Mondial 2026 : la victoire de l’Argentine contre l’Égypte enflamme la polémique arbitrale
Un but annulé après intervention de la VAR et les propos du maire de New York sur un « vol » subi par les Pharaons ont fait sortir le débat du seul cadre sportif.
L’Argentine a arraché sa qualification pour les quarts de finale du Mondial 2026 en renversant l’Égypte (3-2) au terme d’un huitième de finale marqué par une controverse arbitrale majeure. Menés 2-0 à un quart d’heure de la fin, les champions du monde en titre ont profité d’un effondrement égyptien dans les dernières minutes, mais le tournant du match reste ce but de Mostafa Ziko refusé en seconde période après un long examen vidéo. L’arbitre français François Letexier, alerté par la VAR, a estimé qu’une faute de Marwan Attia sur Lisandro Martínez, survenue plus de vingt secondes avant la conclusion de l’action, justifiait l’annulation de la réalisation.
Dans le monde arabe, la décision a été perçue comme une injustice flagrante. La Fédération égyptienne de football a déposé une plainte officielle auprès de la FIFA, dénonçant des « décisions arbitrales incohérentes » et un usage inapproprié de l’assistance vidéo. Le sélectionneur Hossam Hassan a évoqué un parti pris en faveur de l’Argentine, tandis que l’attaquant Ziko a ironisé sur un scénario écrit d’avance. Les médias et les réseaux sociaux égyptiens ont relayé massivement l’idée d’un « vol », une lecture partagée par de nombreux analystes africains et du Moyen-Orient, qui pointent une application extensive du protocole VAR rarement observée à ce stade de la compétition.
La polémique a franchi l’Atlantique lorsque le maire de New York, Zohran Mamdani, a déclaré lors d’une conférence de presse sur les transports publics que les gains de temps pour les usagers permettraient notamment de « se mettre d’accord avec ses amis sur le fait que l’Égypte a été volée hier ». Né en Ouganda, ayant vécu au Caire, l’élu a ainsi importé le débat dans la sphère politique nord-américaine, à quelques jours de la finale qui se tiendra au MetLife Stadium de sa propre ville.
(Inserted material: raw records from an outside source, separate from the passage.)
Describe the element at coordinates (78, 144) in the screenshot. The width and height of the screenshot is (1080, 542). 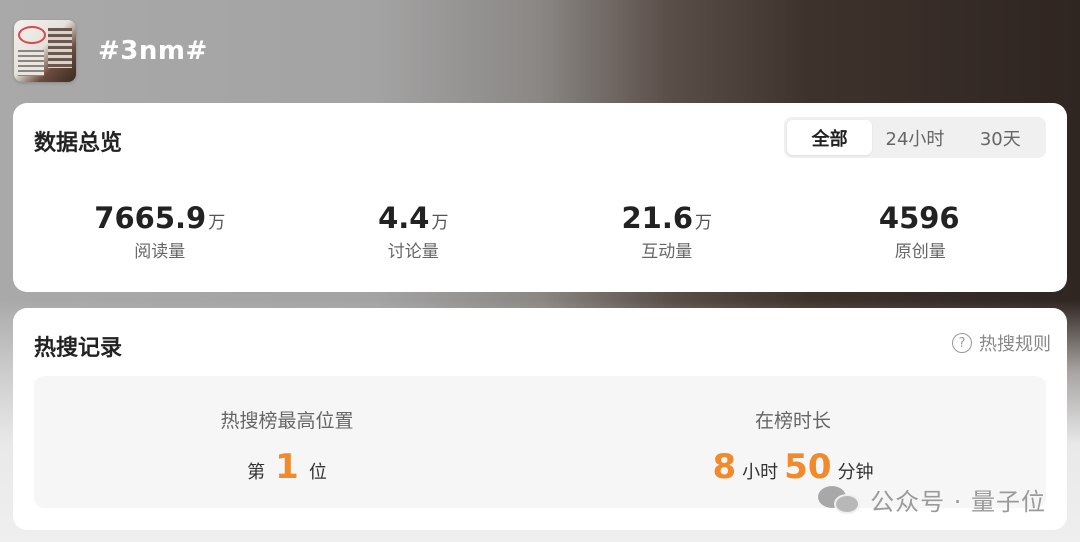
I see `overview-title: 数据总览` at that location.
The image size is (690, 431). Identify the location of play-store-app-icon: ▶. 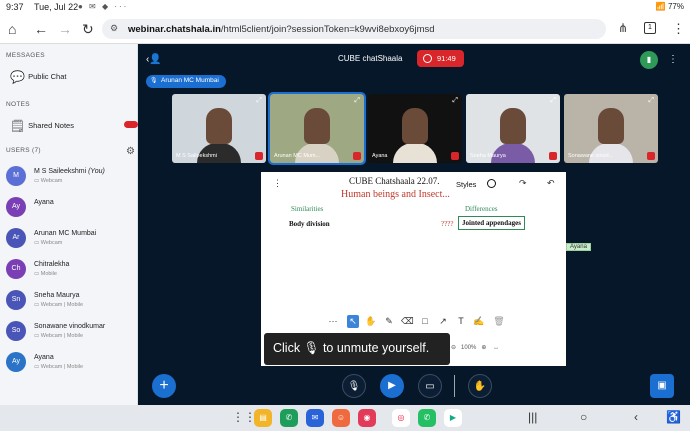
(453, 418).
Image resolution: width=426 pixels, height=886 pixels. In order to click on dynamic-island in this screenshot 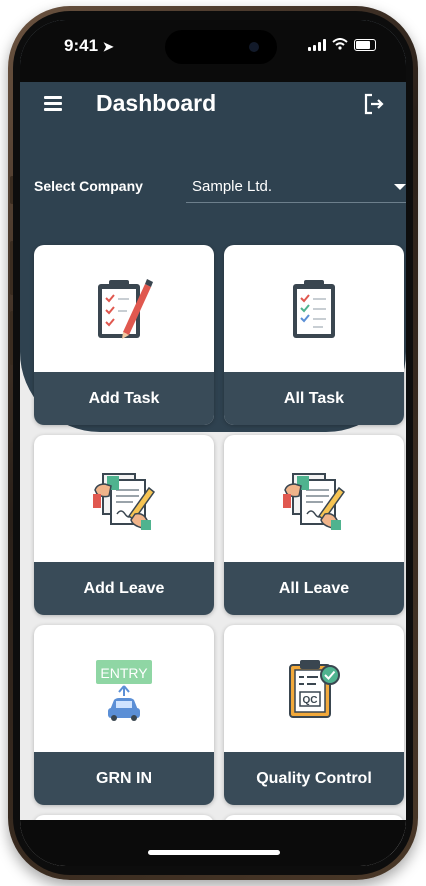, I will do `click(221, 47)`.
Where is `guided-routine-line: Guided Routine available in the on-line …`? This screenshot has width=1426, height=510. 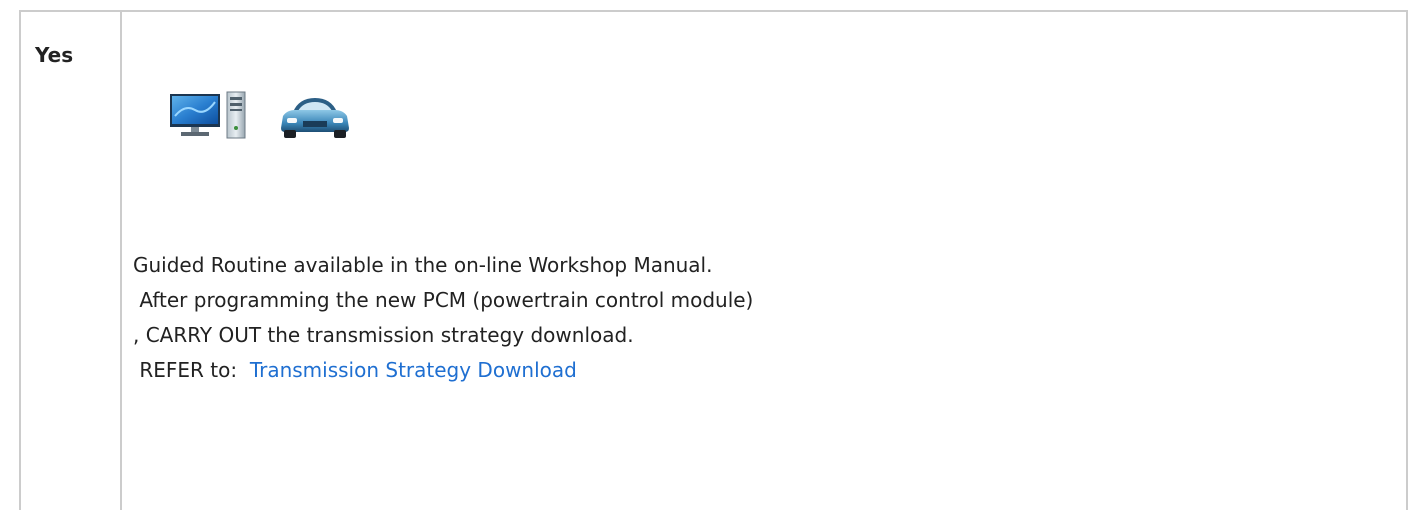 guided-routine-line: Guided Routine available in the on-line … is located at coordinates (423, 265).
Ses propos, applaudis par une partie de l’audience, ont été largement repris par la presse latino-américaine, qui y voit une ingérence inattendue dans une compétition où les passions nationales sont exacerbées.
Face à la controverse, la FIFA, par la voix de son responsable de l’arbitrage Pierluigi Collina, a défendu l’intervention de la VAR en rappelant qu’une faute reste une faute quel que soit le délai écoulé, tout en mettant en garde contre les accusations non fondées qui exposent les officiels à des menaces. L’instance n’a pas encore statué sur la plainte égyptienne, mais le débat dépasse désormais le simple cadre technique : il interroge la frontière entre la correction d’une erreur manifeste et la réécriture du cours d’un match.
Sur le plan sportif, l’Argentine poursuit sa route vers un possible deuxième titre consécutif, tandis que l’Égypte quitte le tournoi avec le sentiment amer d’une élimination aux allures d’inachevé. Le prochain adversaire des Argentins sera connu à l’issue des autres huitièmes de finale, alors que la polémique continuera d’alimenter les conversations bien au-delà des stades.